Nigel Brady
- Born: Nigel Brady October 9, 1979 (age 46) Ireland
- Height: 1.78 m (5 ft 10 in)
- Weight: 98 kg (216 lb)

Rugby union career
- Position: Hooker

Senior career
- Years: Team / Apps / (Points)
- 2002-13: Ulster / 119 / (15)
- 2013-14: Stade Aurillacois / 12 / (5)

International career
- Years: Team / Apps / (Points)
- 2010-11: Wolfhounds / 2 / (0)

= Nigel Brady =

Irish rugby union footballer

Nigel Brady (born 9 October 1979) is an Irish former rugby union player who played hooker for Dungannon, Ulster, Aurillac and Ireland 'A'

He attended Royal School Dungannon, and represented Ulster and Ireland at schoolboy level. He joined Dungannon RFC in 1998, and was part of the Dungannon team that won the All-Ireland League in 2001.
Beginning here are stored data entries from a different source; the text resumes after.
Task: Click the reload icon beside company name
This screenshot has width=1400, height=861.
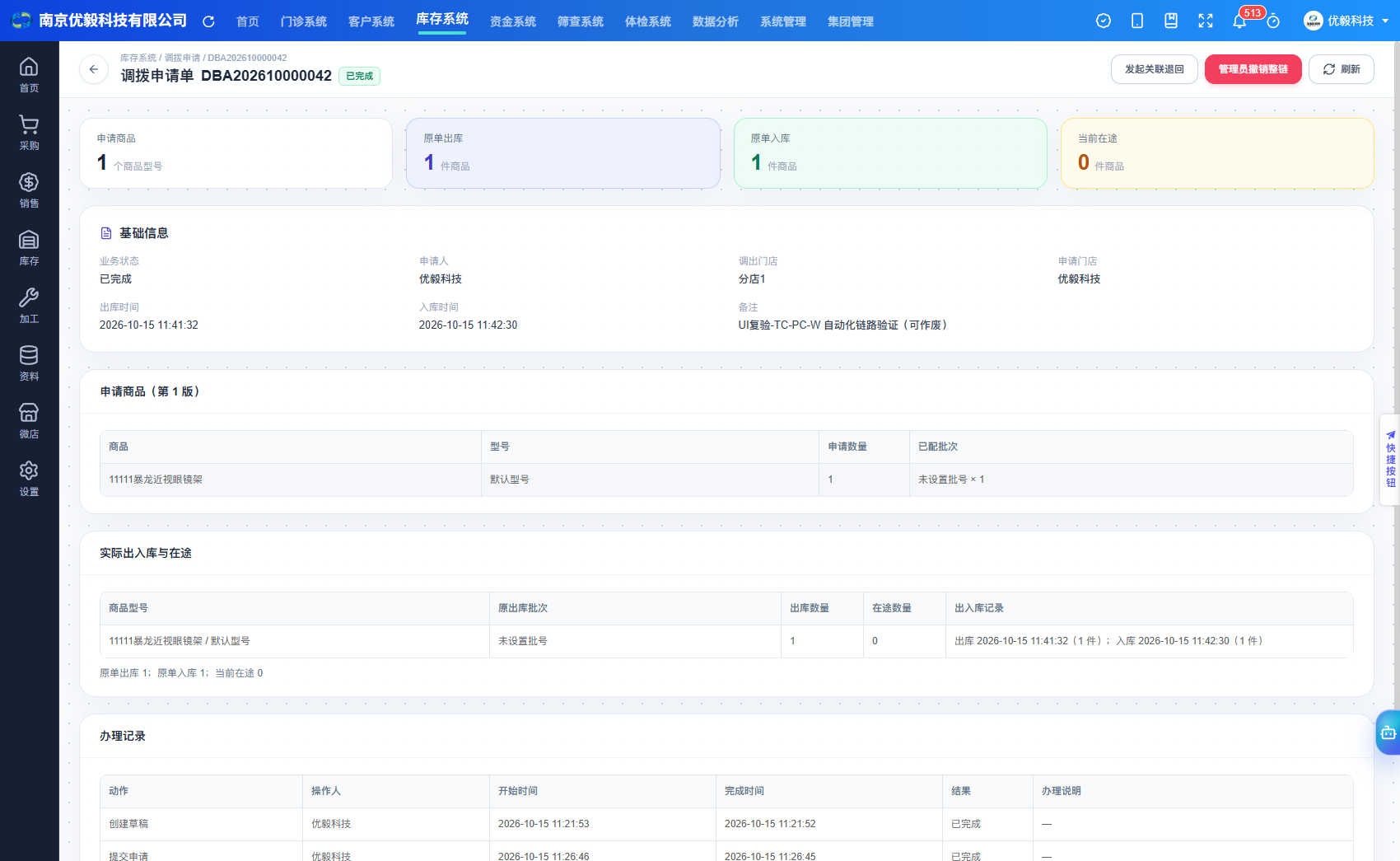Action: 208,21

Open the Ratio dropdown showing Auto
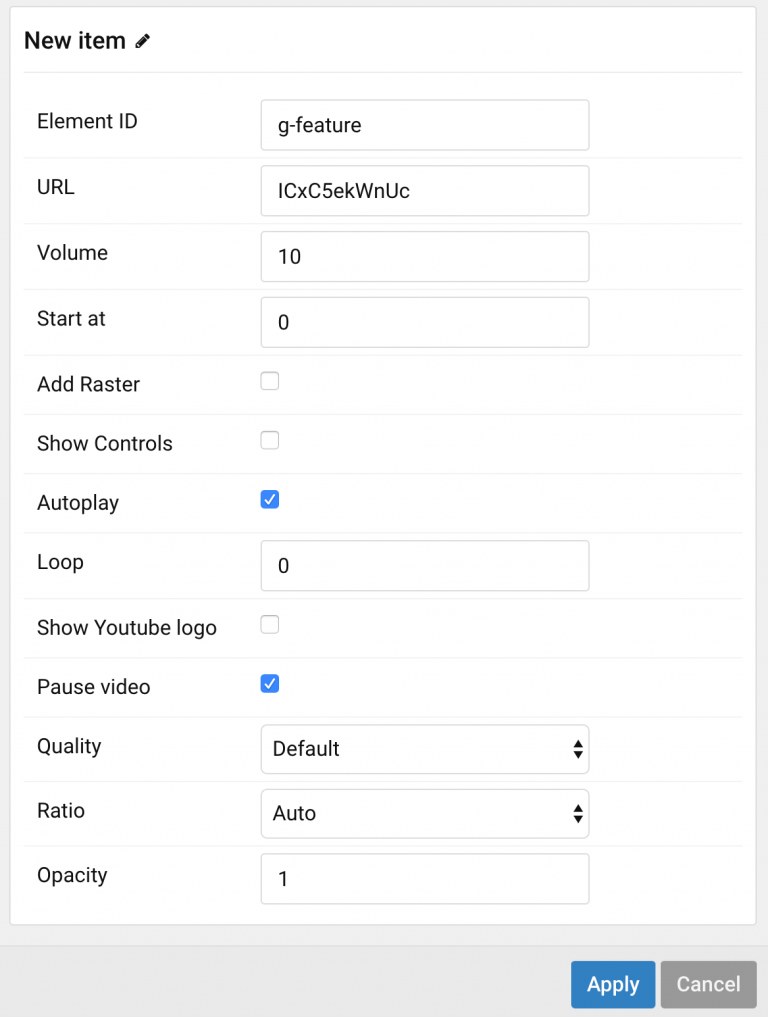[424, 813]
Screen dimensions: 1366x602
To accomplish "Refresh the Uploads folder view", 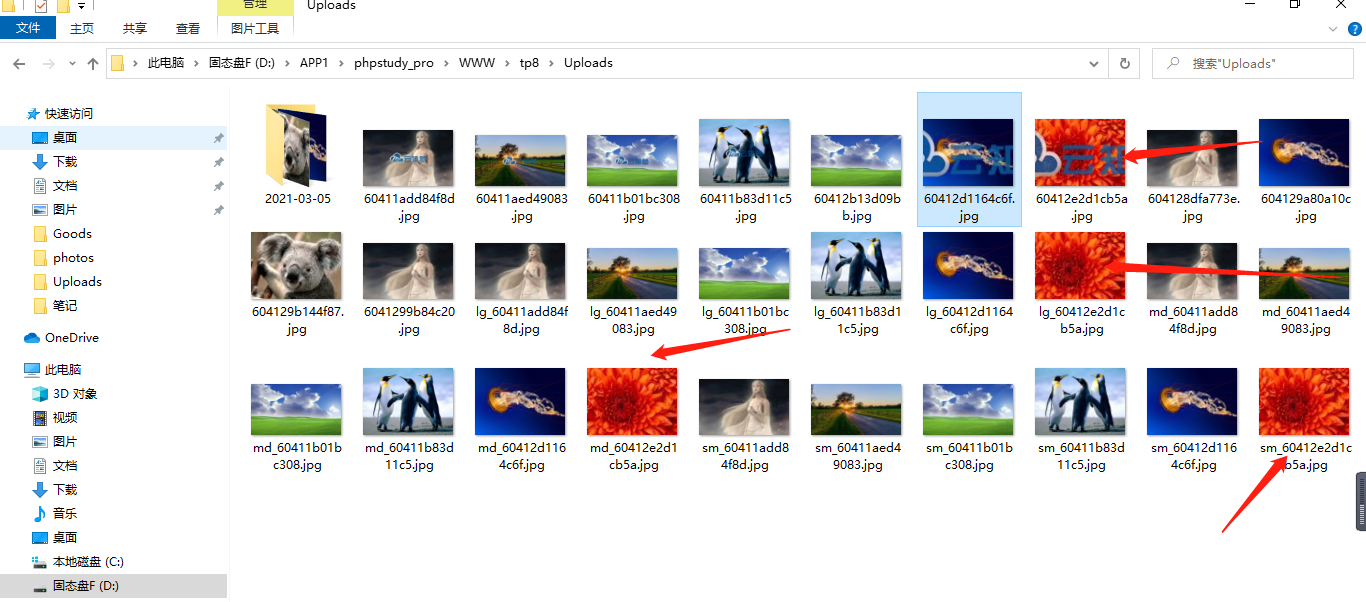I will coord(1124,63).
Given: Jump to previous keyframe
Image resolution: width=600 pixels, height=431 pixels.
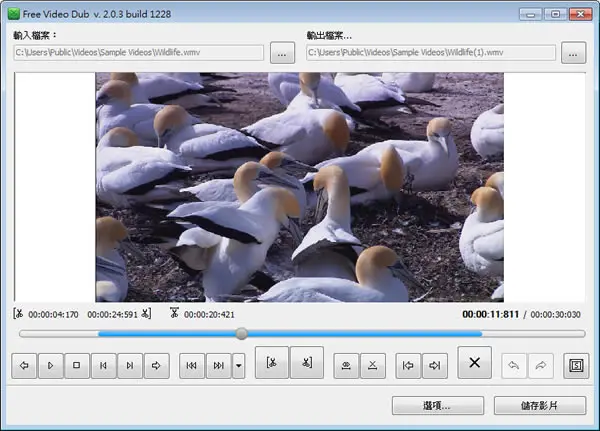Looking at the screenshot, I should coord(191,366).
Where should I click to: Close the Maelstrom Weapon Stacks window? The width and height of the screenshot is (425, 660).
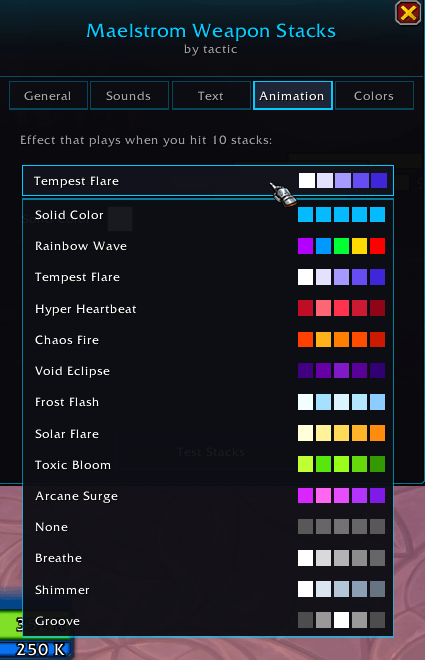pos(408,13)
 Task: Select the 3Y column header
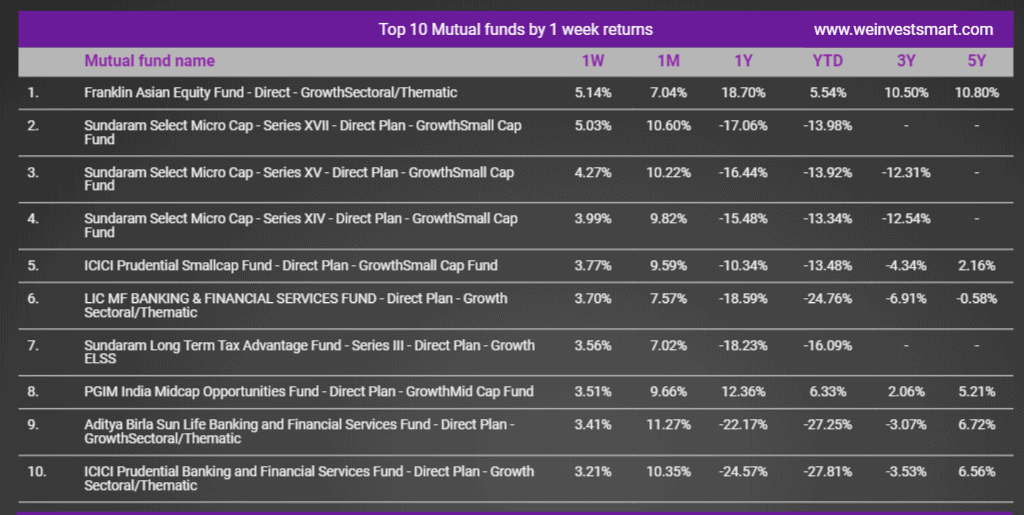(x=906, y=61)
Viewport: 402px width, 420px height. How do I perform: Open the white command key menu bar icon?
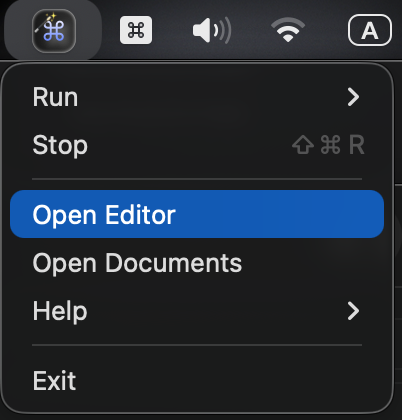click(136, 30)
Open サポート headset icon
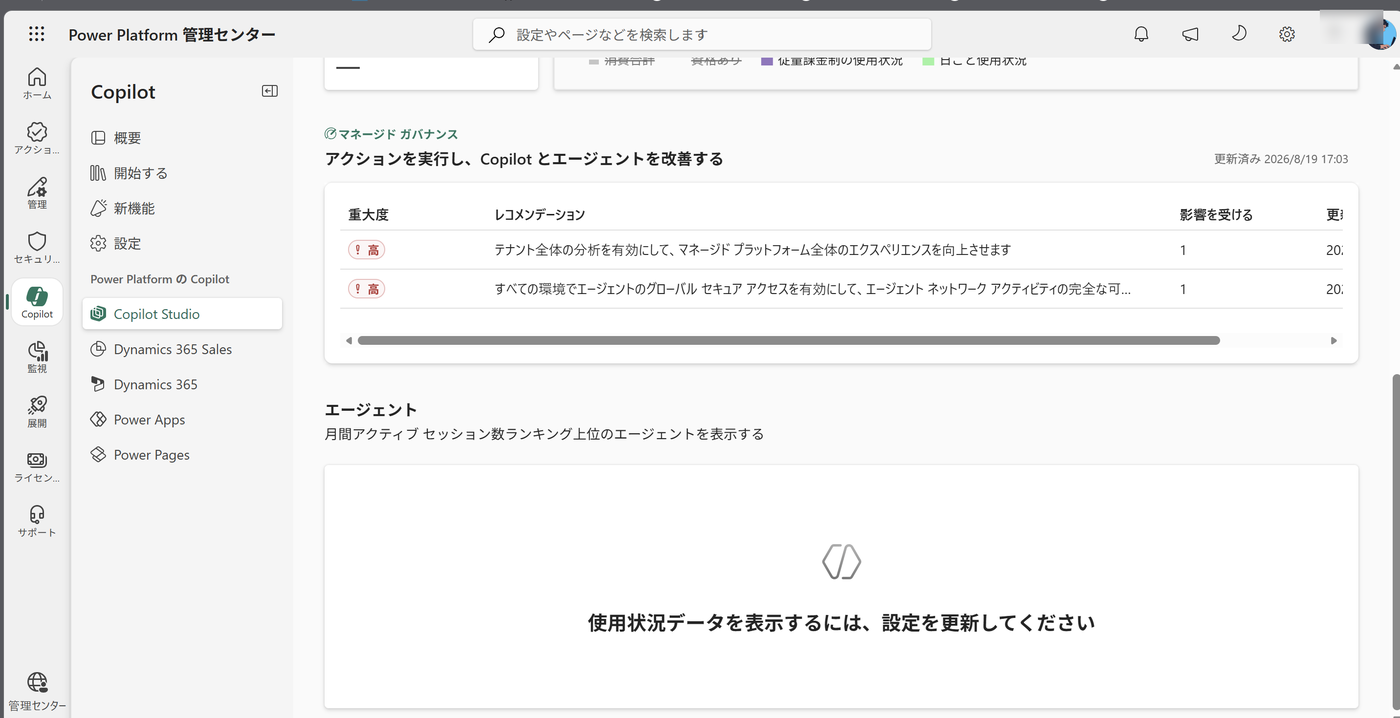Screen dimensions: 1400x718 [x=37, y=521]
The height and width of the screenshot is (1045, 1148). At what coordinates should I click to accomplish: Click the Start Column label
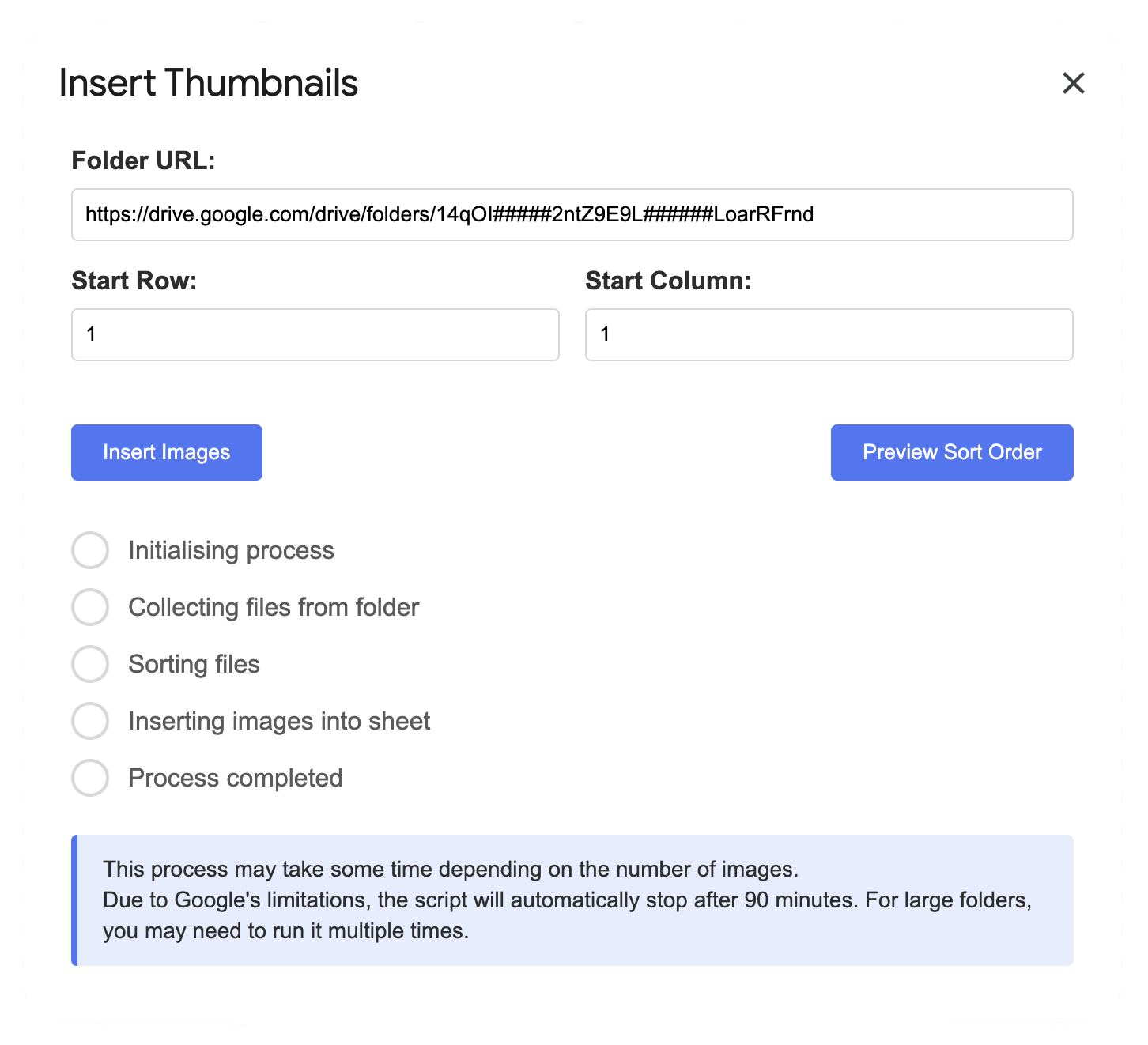point(668,281)
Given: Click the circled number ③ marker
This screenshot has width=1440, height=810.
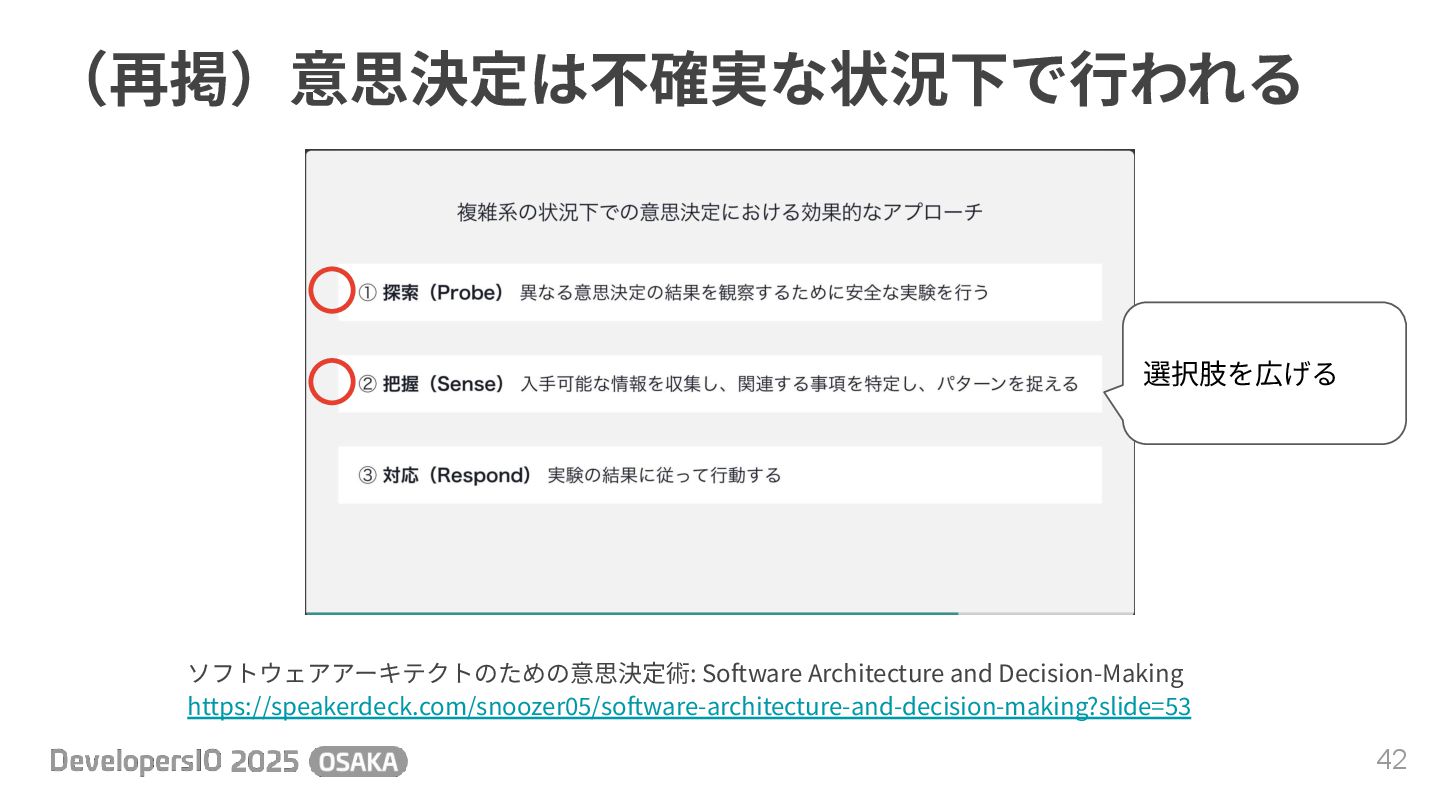Looking at the screenshot, I should pos(368,475).
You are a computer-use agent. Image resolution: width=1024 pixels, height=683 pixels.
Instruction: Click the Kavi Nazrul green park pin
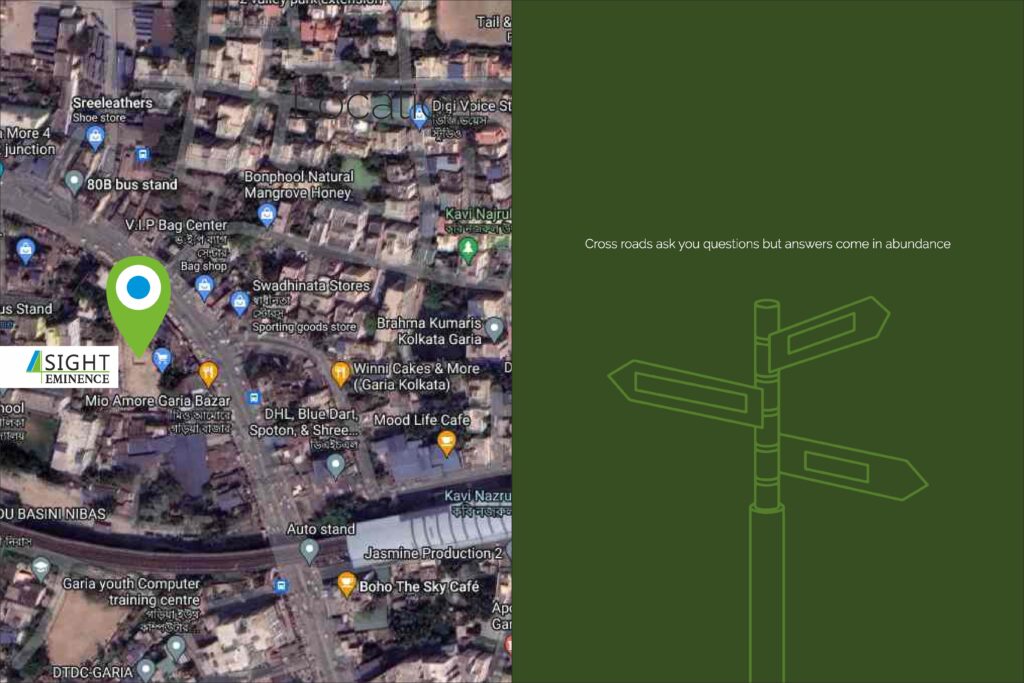[467, 246]
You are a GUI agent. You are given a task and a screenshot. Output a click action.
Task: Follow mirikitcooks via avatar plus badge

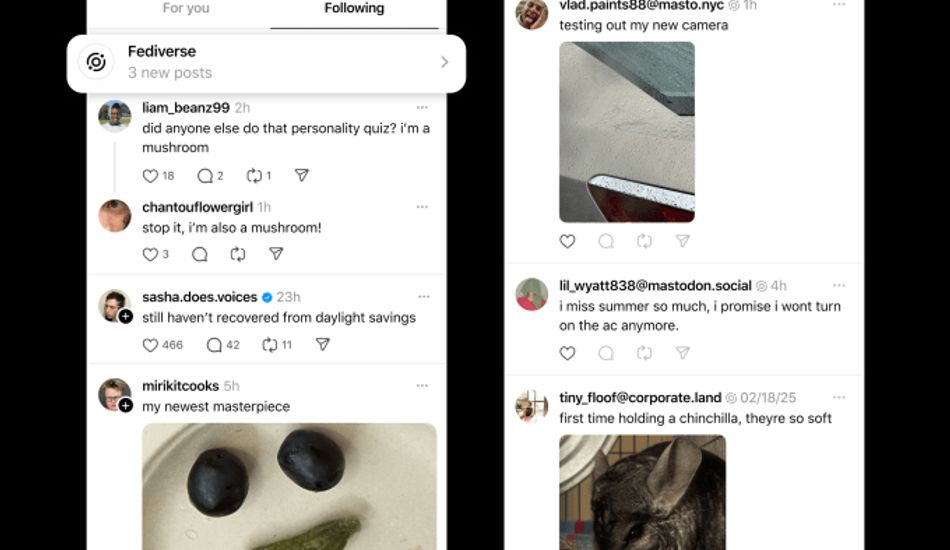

He signed a development contract with Ulster in January 2002, and made his debut later that year. He made 119 appearances for Ulster over 11 years, mainly as backup to Rory Best. He represented Ireland 'A'.

In 2013 he moved to France, joining Aurillac, coached by his former Ulster teammate Jeremy Davidson, but was forced to retire through injury after one season. He was appointed forwards coach of Dungannon in 2014, replacing Paddy Johns.